ASSIGNED TASK:
Please repeat nothing except the lines from the one containing "The height and" through the end of the records, exactly and without pictures.

TASK DATA:
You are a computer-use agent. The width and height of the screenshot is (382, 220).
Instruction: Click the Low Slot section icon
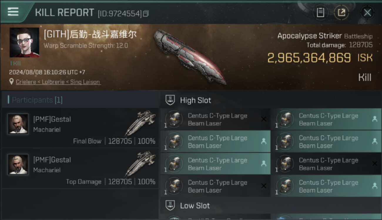click(170, 205)
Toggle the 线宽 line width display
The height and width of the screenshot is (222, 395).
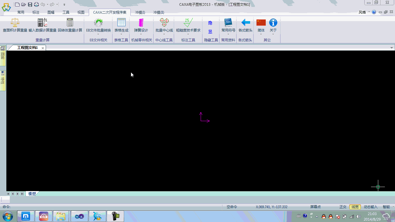pos(355,207)
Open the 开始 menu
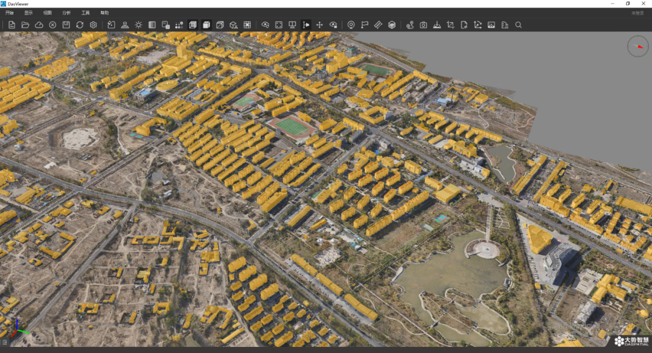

EXERCISE ANSWER:
The height and width of the screenshot is (222, 395).
pos(355,207)
Open the 开始 menu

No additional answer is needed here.